世界映画の今を問う!と題した、青山真治氏と阿部和重氏によるトークショー、なかなか興味深い話を聞くことが出来ました。蓋を開けてみると、やはりといいますか、彼ら2人の話題の中心は決して“世界映画の今”に向けられているわけではなく、飽くまで“アメリカ映画”に終始していて、それは今年のアメリカ映画が結構凄いことになっている、ということなのでしょう。
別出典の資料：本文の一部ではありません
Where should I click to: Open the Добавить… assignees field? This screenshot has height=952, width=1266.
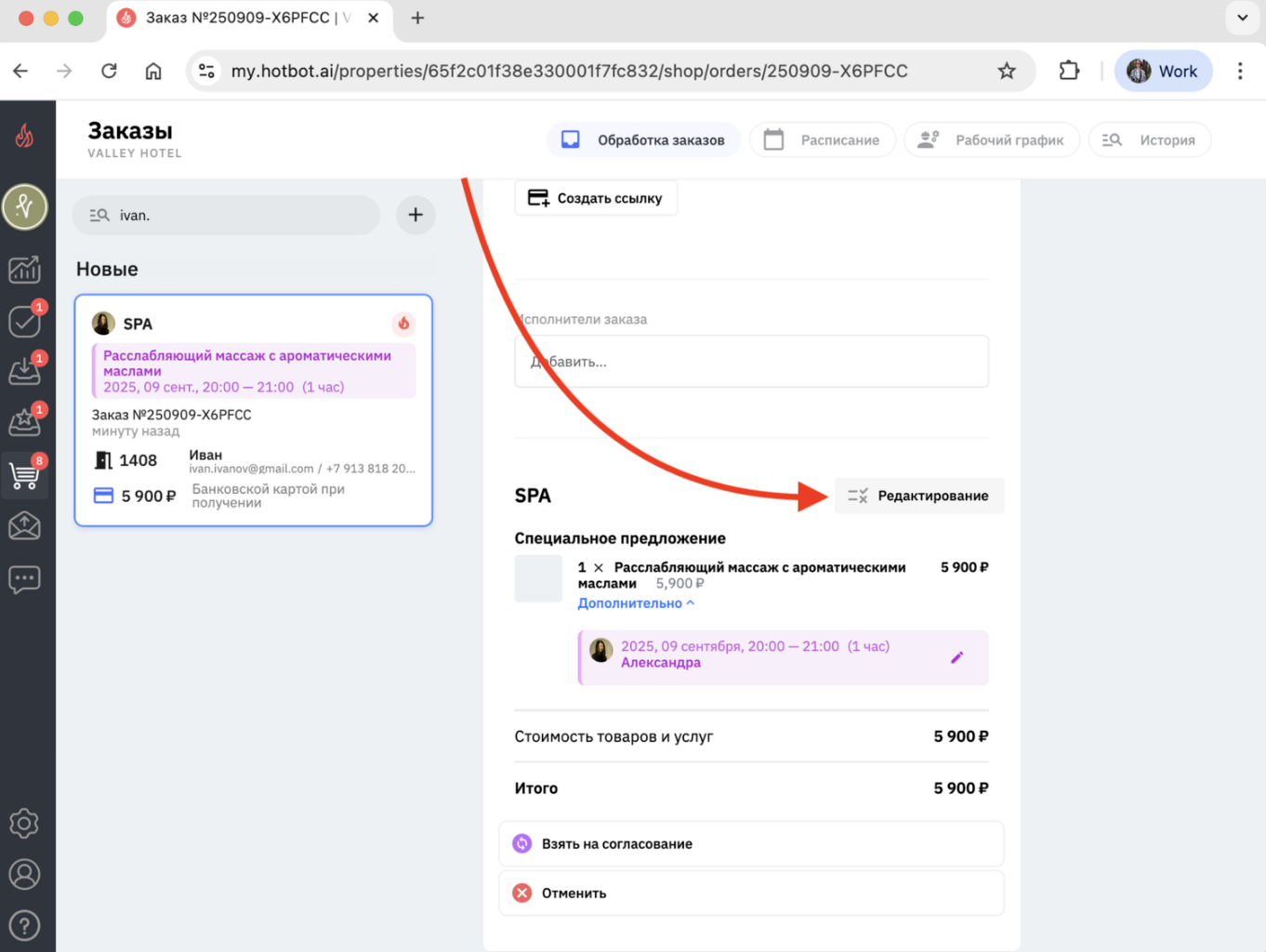[751, 362]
実際、2人が最初から最後まで一貫して『スパイダーマン2』を絶賛していたことや、『KILLBILL』を巡って視覚性と物語性に関する議論を展開させていたこと、ティム・バートンのすばらしさに関する熱い共感を表明していたことなどからも分かるように、彼らの期待も不安も喜びも悲しみも、などというと大げさですが、とにかく“やっぱりアメリカ映画だ!”というテンションが会場を包んでいたのは紛れもない事実だったと。

相当なシネフィルとしても知られるこの2人。青山真治氏に関しては『さすらいのカウボーイ ディレクターズ・カット版』のリバイバルを観にいった際、中原昌也氏とのトークを聞いたことがあるのですが、あの時は2人の口から出てくるタイトルがことごとく分からず、自分も結構西部劇を見ているほうなのに…と途方に暮れもしました。一方の阿部氏ですが、もともと彼の小説は全て読んでいますし、初の映画批評集「映画覚書 vol.1」も読了したばかりでしたが、その過剰とも言える饒舌ぶりは実際のトークにも露呈していて、ちょっと笑ってしまうくらいの真面目さに大変好感が持てました。

2時間に及ぶ2人のトークの詳細をここで書いてみても、その面白さなど半分も伝わらないでしょうから、いろいろメモなども取りはしましたが不毛なのでやめます。が、2人の話を聞く限り、どうやらはっきりと断言できそうなことがいくつかあって、それを箇条書きにすると、

・『スパイダーマン2』は本年度NO.1と言えるほどの傑作である
・現在、映画におけるロングショットの不在は深刻である
・映画における無駄なシーン(それは日常的描写ともいえるかもしれない)は重要である
・現在、映画批評を書く上で“良い・悪い”という印象論は無意味だ

ということになろうかと。
実に“アメリカ映画”らしい2時間でした。